Hello!
I’ve been using YOLOv8 for a detection task. I want to process crops on-the-fly without saving crop images on the disk (it means i can`t use <save_crop=True> option).
However, the results of using the <save_crop=True> flag differ significantly from the bounding boxes in the result.boxes object.
You can see that in the attached images. On the left you can see results with save_crop=True, on the right you can see results of manually cropping original image with result.boxes coordinates:
This difference is crucial because the obtained crops from YOLO are then processed by another OCR model. The quality of the OCR is much better with the save_crop=True flag.
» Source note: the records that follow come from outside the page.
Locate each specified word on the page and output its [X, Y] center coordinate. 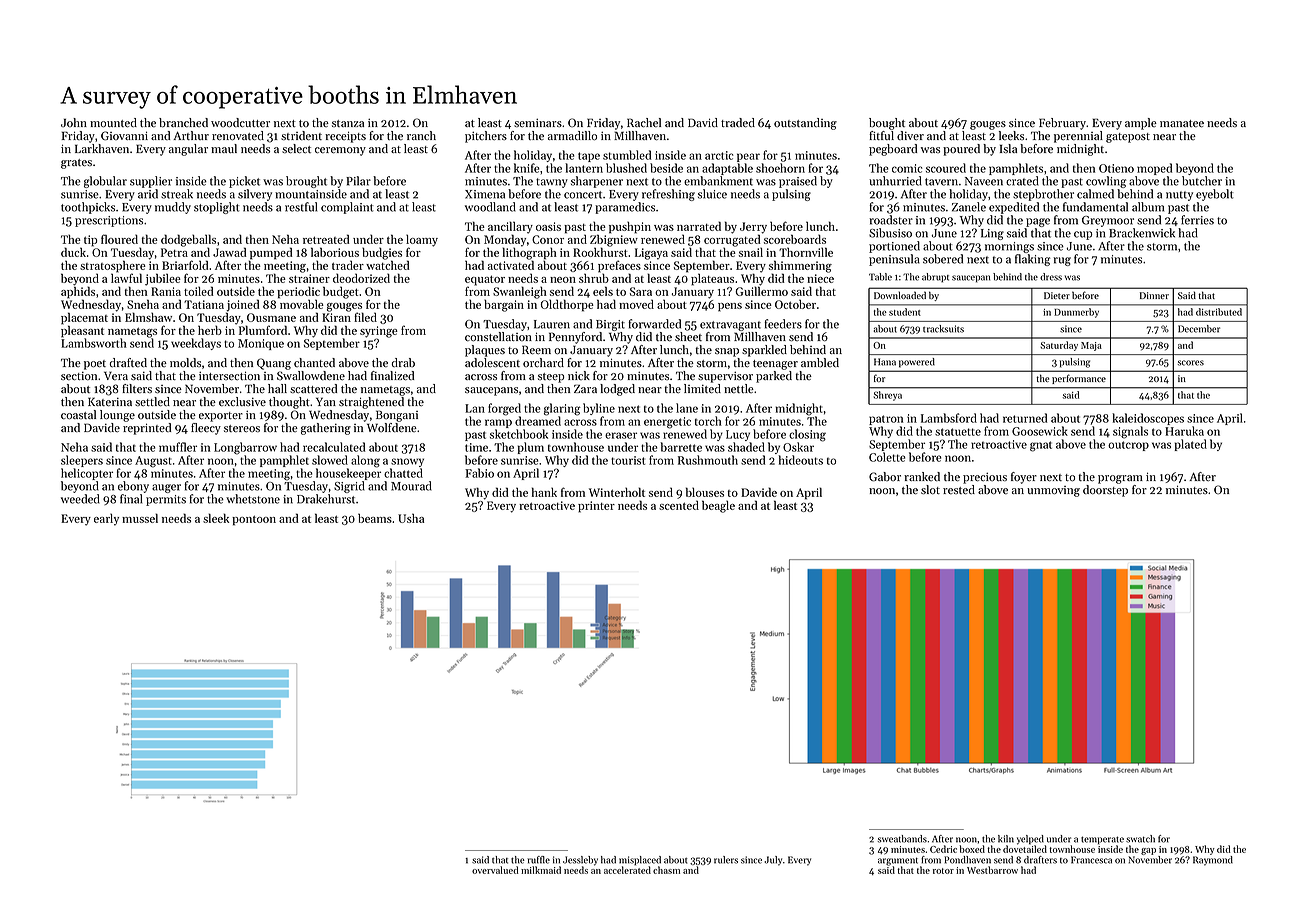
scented [679, 505]
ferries [1197, 220]
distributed [1219, 312]
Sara [641, 291]
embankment [718, 181]
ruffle [538, 860]
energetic [667, 423]
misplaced [640, 861]
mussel [140, 518]
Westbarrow [992, 870]
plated [1191, 445]
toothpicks [88, 208]
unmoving [1053, 491]
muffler [178, 447]
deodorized [361, 278]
I’ve tried adding some pixels around the coordinates obtained from result.boxes, but the quality is still low. I think the problem is somehow related to resizing, but I can’t figure out how. I don`t resize original image before passing it down to YOLO.
This is how i get save_crop images:
results = yolo_model(image_name, save_crop=True, exist_ok=True, verbose=True, project="/work/", name="yolo_res", classes=[5,6,12])
This is how i get results.boxes images:
results = yolo_model(image_name, save_crop=False, save=False, verbose=True, classes=[5,6,12])
for bbox in yolo_results[0].boxes.xyxy.numpy():
x_min, y_min, x_max, y_max = bbox
cropped_image = page_name.crop((x_min, y_min, x_max, y_max))
Please advise me on what could be the source of this problem and how I can fix it. TIA!